* **Задание**:
Согласуются ли с текстом о манихействе следующие утверждения: (a) Мани был персидским невольником; (b) идею вечного перерождения александрийские герметисты заимствовали из Египта; (c) секта Василида возникла в Риме? Для каждого ответьте «да» или «нет» и приведите точную цитату из текста, которая это решает.

* **Текст для чтения**:
-------------------------
Изменить стиль страницы

Учение персидского невольника Мани, которого столь ревностно почитали потом альбигойцы, явно недооценено историками. Оно пленяло умы и сердца людей не столько своей экзотикой, сколько прячущейся за причудливыми извивами мысли идеей универсальной связности всех проявлений бытия. Манихейство наложило неизгладимый отпечаток на религиозные искания европейцев, на их мировоззрение. Жадно вбиравшая все новые и новые вероучения гностическая система, одновременно изощренно метафизичная и варварски пышная, должна была распасться в силу одной лишь сложности, как распадается, излучая свет, перегруженное нуклонами атомное ядро. Присоединив к иудео-вавилонским и египетским воззрениям на посмертное существование явно заимствованную из Индии идею вечного перерождения, александрийские герметисты заложили взрывчатку в эклектическое строение, возведенное усилиями гностиков - легендарного Симона Волхва и Менандра, Церита и апостола Милленарийского. Но выстроенный с восточной роскошью храм тем не менее уцелел и, когда после темного периода гностицизма в Александрии возникла новая секта Василида, украсился очередными пристройками. По сути, это было уже не отдельное строение, а целый город, с обособленными, но тесно примыкавшими друг к другу кварталами. Не такой ли являлась и сама Александрия, собравшая пророков, мистиков и чудотворцев со всего света?
-------------------------
* **Извлечённые данные**:
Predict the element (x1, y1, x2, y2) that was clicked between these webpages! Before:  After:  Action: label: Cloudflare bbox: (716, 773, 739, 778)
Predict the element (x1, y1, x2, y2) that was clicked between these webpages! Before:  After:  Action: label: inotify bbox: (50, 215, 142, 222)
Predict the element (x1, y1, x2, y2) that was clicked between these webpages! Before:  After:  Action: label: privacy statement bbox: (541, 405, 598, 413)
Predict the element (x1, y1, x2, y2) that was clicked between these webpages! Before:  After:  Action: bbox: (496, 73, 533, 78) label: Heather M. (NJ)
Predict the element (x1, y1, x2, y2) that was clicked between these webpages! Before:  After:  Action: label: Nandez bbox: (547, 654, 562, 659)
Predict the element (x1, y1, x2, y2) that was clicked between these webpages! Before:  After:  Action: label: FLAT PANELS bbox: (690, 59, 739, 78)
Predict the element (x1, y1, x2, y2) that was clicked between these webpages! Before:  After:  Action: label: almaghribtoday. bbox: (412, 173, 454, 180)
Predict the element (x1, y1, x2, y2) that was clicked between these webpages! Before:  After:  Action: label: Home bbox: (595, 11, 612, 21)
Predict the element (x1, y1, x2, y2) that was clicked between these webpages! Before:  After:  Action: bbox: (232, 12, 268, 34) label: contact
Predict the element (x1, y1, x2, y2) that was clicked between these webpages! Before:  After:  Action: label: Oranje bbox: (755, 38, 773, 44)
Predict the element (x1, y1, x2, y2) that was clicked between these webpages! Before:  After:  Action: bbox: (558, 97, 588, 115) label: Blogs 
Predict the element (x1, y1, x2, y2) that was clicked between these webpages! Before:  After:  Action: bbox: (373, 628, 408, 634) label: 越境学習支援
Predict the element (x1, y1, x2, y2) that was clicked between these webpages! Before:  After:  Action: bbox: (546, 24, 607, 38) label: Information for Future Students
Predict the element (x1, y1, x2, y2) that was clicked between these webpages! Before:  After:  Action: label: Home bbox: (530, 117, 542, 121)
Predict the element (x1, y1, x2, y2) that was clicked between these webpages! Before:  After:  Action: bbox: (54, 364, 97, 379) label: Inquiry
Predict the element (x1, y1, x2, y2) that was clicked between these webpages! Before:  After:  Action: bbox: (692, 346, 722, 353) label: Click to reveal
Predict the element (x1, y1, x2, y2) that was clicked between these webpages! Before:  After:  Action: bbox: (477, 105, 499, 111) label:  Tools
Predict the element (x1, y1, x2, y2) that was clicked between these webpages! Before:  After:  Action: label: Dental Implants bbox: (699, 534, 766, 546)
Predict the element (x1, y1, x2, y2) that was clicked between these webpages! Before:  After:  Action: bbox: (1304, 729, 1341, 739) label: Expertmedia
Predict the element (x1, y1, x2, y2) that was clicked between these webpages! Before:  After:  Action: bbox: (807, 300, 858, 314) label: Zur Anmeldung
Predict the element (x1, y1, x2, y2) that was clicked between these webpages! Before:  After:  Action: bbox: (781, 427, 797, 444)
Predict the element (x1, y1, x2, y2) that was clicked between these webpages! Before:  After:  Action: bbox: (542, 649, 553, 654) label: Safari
-------------------------
* **Ответ**:
(a) Да: «Учение персидского невольника Мани».
(b) Нет: «явно заимствованную из Индии идею вечного перерождения».
(c) Нет: «в Александрии возникла новая секта Василида».